----- Documento fuente -----
Cuando Franco llegó al poder, se cambiaron todas las denominaciones de las calles que pudiesen tener alguna relación con las izquierdas, y sin embargo, los nombres de muchos miembros del ejército del siglo XIX, abiertamente liberales, fueron respetados, porque su condición de militares les hacia ser bien vistos por sus colegas del siglo XX, que suponían que ningún oficial podía haber llevado un uniforme con una ideología diferente a la suya. Así permanecieron en el callejero, por citar sólo a tres, Evaristo San Miguel, en Gijón o Juan Díaz Porlier y el mismísimo Riego -cuyo himno fue convertido por la República en símbolo nacional- en Oviedo.

En Mieres -a la inversa- sucede algo parecido con fray Paulino Álvarez, que también tiene una calle, y ha sobrevivido en democracia a la purga de nombres reaccionarios. Si ustedes quieren saber algo de este personaje, se les dirá que fue un insigne dominico, nacido en la villa el 14 de septiembre de 1850, famoso por sus predicaciones y autor de numerosas obras religiosas y biografías de santos. Y no es mentira; pero el hombre, además, fue muy conocido en su tiempo como activista a favor del pretendiente carlista Carlos VII, y de eso ya no se acuerda nadie. Sin otro ánimo que el de seguir conociendo nuestra historia, vamos a acercarnos hoy a esta faceta de su vida.
-----
- Petición escrita -
Prosigue el texto sobre fray Paulino Álvarez y los nombres de las calles a partir de su última oración.
----- Datos guardados -----
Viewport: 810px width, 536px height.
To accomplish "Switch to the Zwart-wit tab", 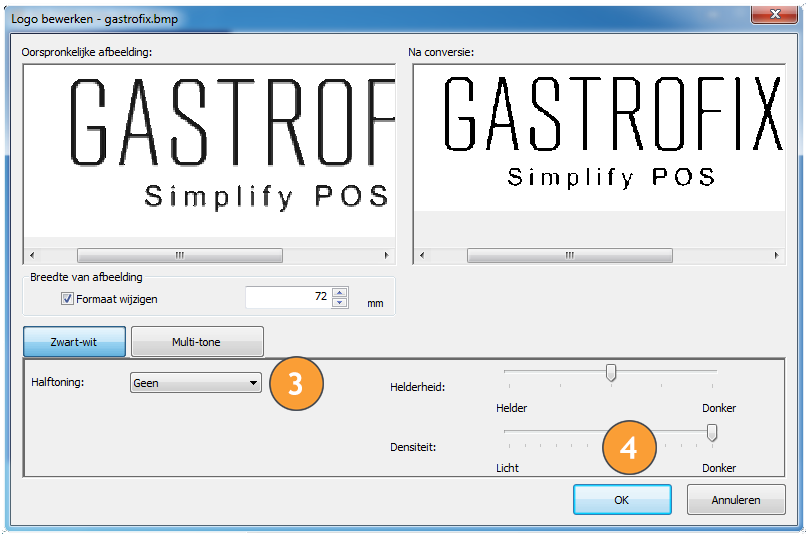I will [74, 342].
-----
- Resultado del ejercicio -
Fray Paulino realizó sus primeros estudios en el Seminario de Oviedo y tomó el hábito de la Orden de Santo Domingo en el Colegio de San Juan Bautista de Corias, en Cangas de Narcea, el 9 de octubre de 1868, desde allí fue destinado a Padrón y luego a otra media docena de conventos, recorriendo toda la península hasta llegar al de Vergara. En este último desempeñaba el cargo de rector en 1897, cuando los dominicos restauraron su provincia de Andalucía y le nombraron su primer Provincial.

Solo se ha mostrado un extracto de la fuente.